That way as soon as a revision has been selected, the client is able to stick to this revision.
Is this a matter of documenting this pattern at this point?
/kind documentation /kind enhancement /triage accepted
/good-first-issue
Instructions for interacting with me using PR comments are available here. If you have questions or suggestions related to my behavior, please file an issue against the kubernetes/test-infra repository.
Yep, I think having this documented and maybe having a sample that shows how a simple javascript based web-client could leverage this technique would be very helpful.
This issue is stale because it has been open for 90 days with no
activity. It will automatically close after 30 more days of
inactivity. Reopen the issue with /reopen.

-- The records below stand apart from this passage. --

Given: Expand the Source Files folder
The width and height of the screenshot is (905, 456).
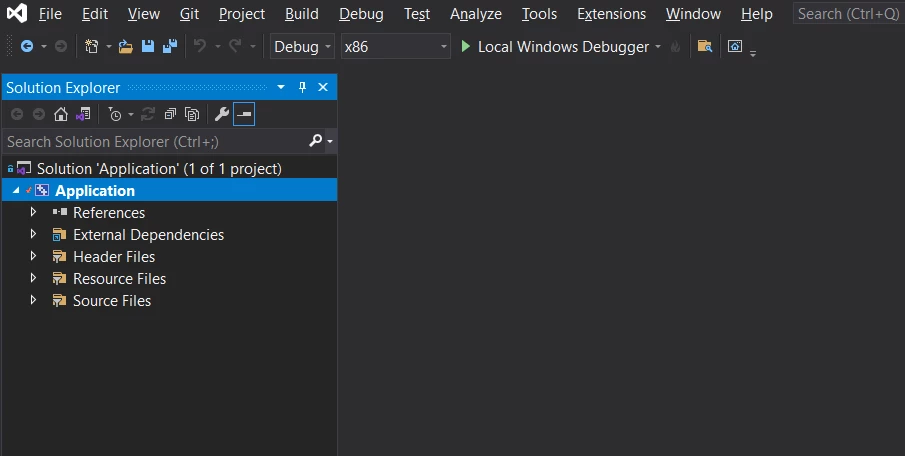Looking at the screenshot, I should [33, 300].
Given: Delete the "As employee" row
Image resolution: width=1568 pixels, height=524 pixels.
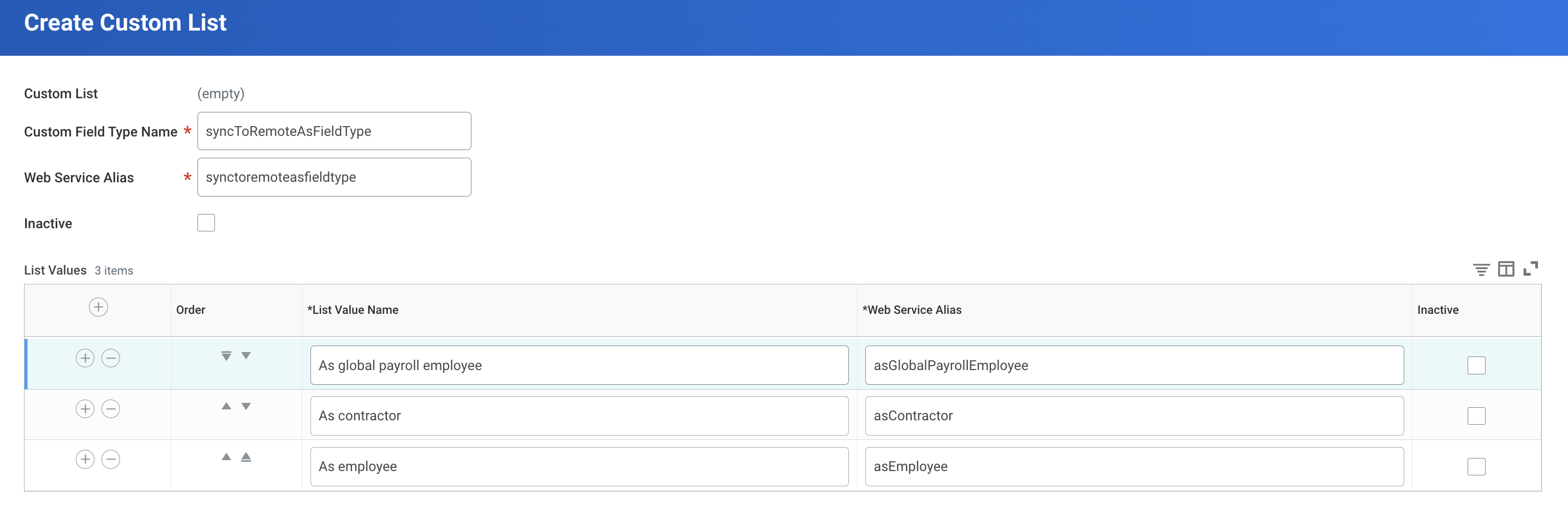Looking at the screenshot, I should 110,460.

Mark the issue as
fresh by adding the comment /remove-lifecycle stale.
/remove-lifecycle stale
@evankanderson @rhuss is documentation still required for this? Would it be worth opening an issue in the docs repo and closing / linking to this one? Any idea who could provide information for this to base docs on, or can we get a volunteer SME to work on doc drafts?
I think a blog post and maybe some documentation updates would be appropriate here; this is a a matter of using some of the existing features creatively and probably isn't obvious to most users.
I don't know if we have a category / queue for "technical blog post topics".
+1 for a blog post at least, but that should include a simple example of such a client, like an expressjs app, that does this roundtrip. So it's more than just writing but also contains some coding ahead. Maybe @csantanapr could help us here ?
@rhuss @evankanderson @dprotaso I find this issue quite interesting.. is there any documentation that I can look at where people documented some of the use cases that we want to target? I do see this as very relevant for functions as well.
We should dedup this with #9039 to consolidate.
@salaboy I'm afraid we haven't really documented the use case but one is straightforward: If you are doing a canary deployment, where you route 95% of your users to the existing version and 5% to a new (canary) version to check out how the user reacts, then you want that during a user's session (that spans multiple subsequent HTTP requests) all HTTP requests hit the same version as it has been initially selected, especially if both versions are not compatible to each other. Actually "revision stickiness" is needed for all applications where multiple-requests are used for user interaction.
The question would be where we want to document how the tag header-based routing can be leveraged to achieve this revision stickiness.
/unassign @tcnghia @ZhiminXiang @nak3 /triage needs-user-input
Following up it would be good to get user input on:
- can Tag Header Based Routing to address the 'hit the same version of my app' problem
- how do people usually handle client (SPA)/server drift - ie. most things break but I could imagine a re-direct to trigger a page reload
- Do you need to signal stickiness via some different mechanism (ie. cookie)
Given the concerns mentioned in https://github.com/knative/serving/issues/9039#issuecomment-677848875 I think I would want to keep things sane and just support stickiness to Revisions (and not instances/Pods)